Training custom models in Vertex AI involves using managed infrastructure to build, tune, and evaluate models on your own datasets. Developers can bring custom code, frameworks, or containers and run distributed training jobs without managing compute resources directly. Vertex AI supports frameworks like TensorFlow, PyTorch, and XGBoost, and it can automatically handle hyperparameter tuning, logging, and checkpointing. Datasets can come from Cloud Storage or BigQuery, and once the training is complete, the resulting model artifact is stored in Vertex Model Registry for easy deployment.
The general workflow includes three key steps: preparing the data, configuring the training job, and evaluating results. Developers upload data to a Google Cloud bucket, define a training script, and configure compute resources (like GPUs or TPUs). Vertex AI Training Jobs execute the process, and results are tracked automatically in Vertex TensorBoard. This setup ensures reproducibility while giving full control over custom architectures, optimization strategies, and evaluation metrics. For teams working with embeddings or vector-based models, this is particularly useful since embeddings can be generated and fine-tuned directly during training.

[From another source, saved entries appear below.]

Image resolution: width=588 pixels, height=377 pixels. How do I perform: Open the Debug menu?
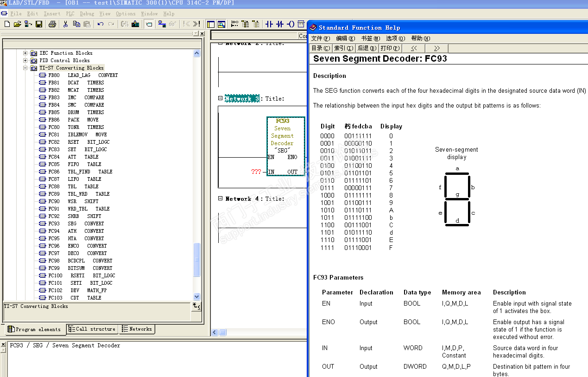[x=87, y=14]
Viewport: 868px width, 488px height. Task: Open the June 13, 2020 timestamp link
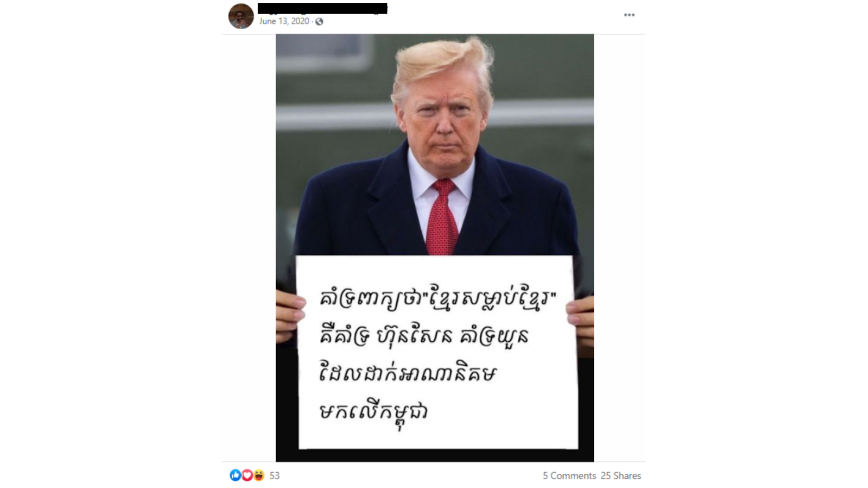(x=284, y=21)
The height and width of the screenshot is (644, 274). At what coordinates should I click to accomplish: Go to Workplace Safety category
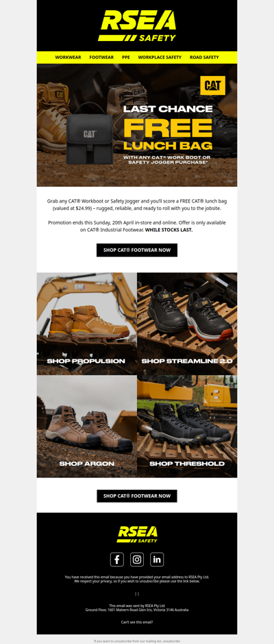160,57
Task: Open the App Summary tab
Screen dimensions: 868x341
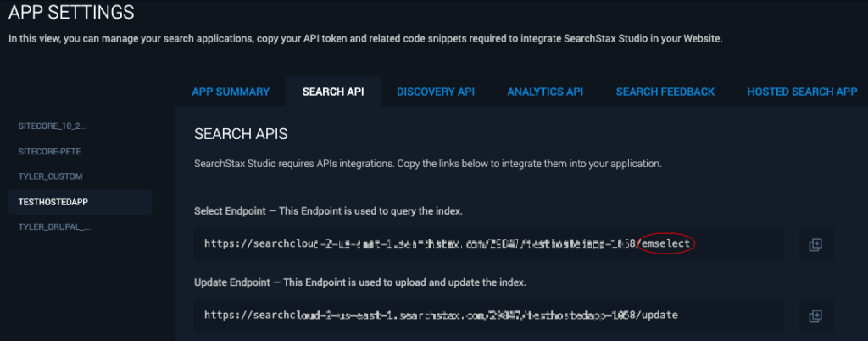Action: pos(231,92)
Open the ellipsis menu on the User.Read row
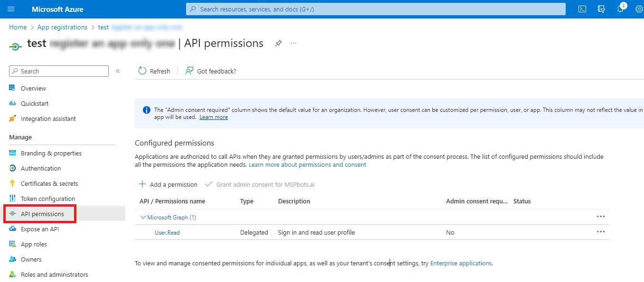The width and height of the screenshot is (644, 282). 601,231
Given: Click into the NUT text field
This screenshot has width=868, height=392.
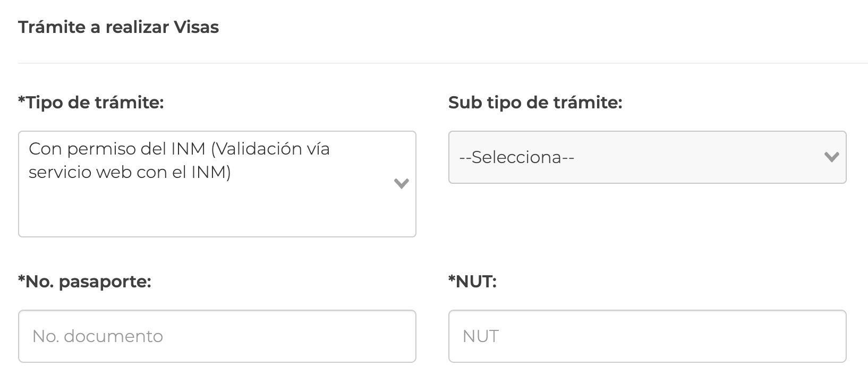Looking at the screenshot, I should click(646, 336).
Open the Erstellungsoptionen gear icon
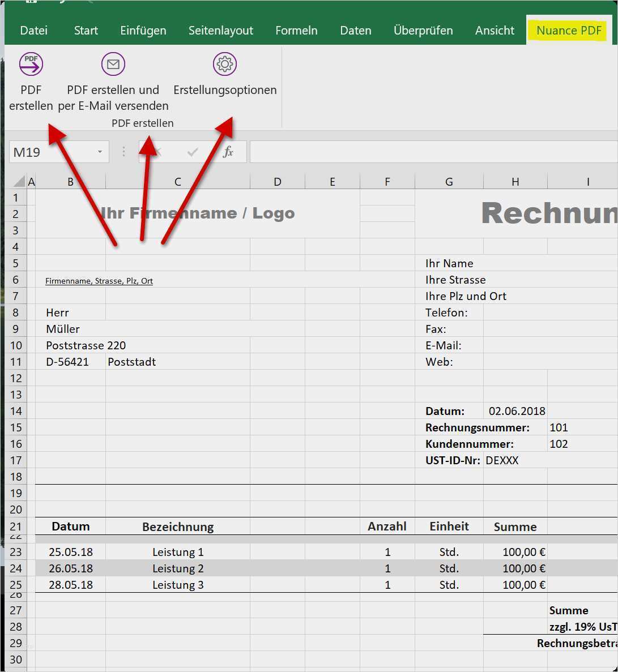This screenshot has width=618, height=672. [225, 64]
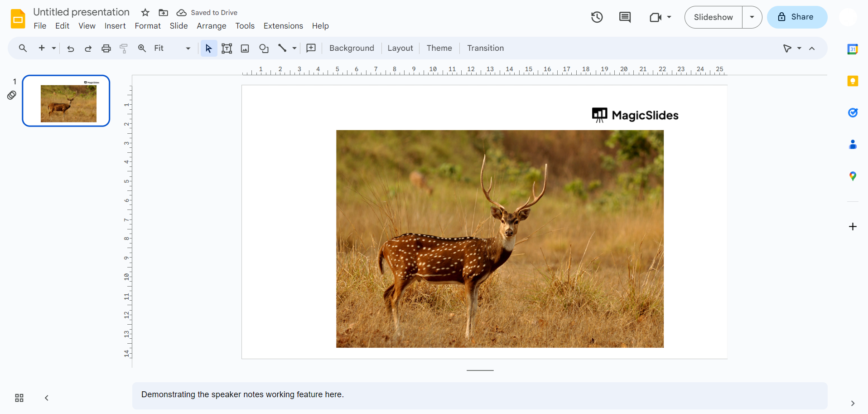Expand the Fit zoom dropdown
Image resolution: width=868 pixels, height=414 pixels.
tap(188, 49)
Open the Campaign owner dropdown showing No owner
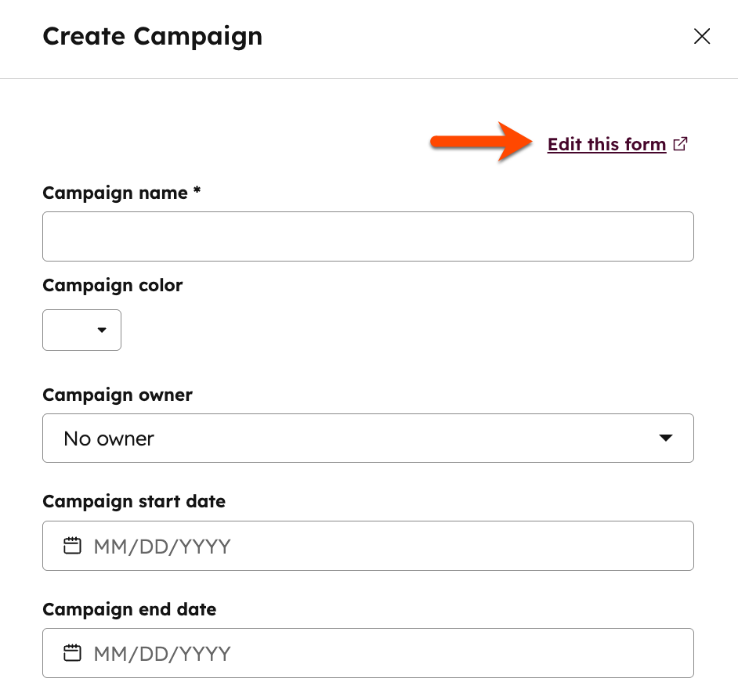The image size is (738, 700). pyautogui.click(x=368, y=438)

Once a custom model is trained, it can be integrated with Milvus for downstream retrieval tasks. For example, a developer could train a domain-specific embedding model in Vertex AI, export its vectors, and use Milvus to perform large-scale similarity search. This architecture separates the training and serving concerns cleanly—Vertex AI handles model optimization and deployment, while Milvus provides scalable vector indexing and querying. The result is a complete, production-grade pipeline where custom models and vector search work together to power intelligent, data-driven applications.